----- EXTRACTED DATA

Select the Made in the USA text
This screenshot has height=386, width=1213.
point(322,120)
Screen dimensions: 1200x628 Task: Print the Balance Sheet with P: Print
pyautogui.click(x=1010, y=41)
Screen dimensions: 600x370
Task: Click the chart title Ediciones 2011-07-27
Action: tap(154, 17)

----------

WORK TASK: The lines to set down, exactly and with both ends included, run from the one containing "This screenshot has height=386, width=1213." to the last line of the data above.

SOLUTION:
This screenshot has height=386, width=1213.
point(322,120)
Screen dimensions: 1200x628 Task: Print the Balance Sheet with P: Print
pyautogui.click(x=1010, y=41)
Screen dimensions: 600x370
Task: Click the chart title Ediciones 2011-07-27
Action: tap(154, 17)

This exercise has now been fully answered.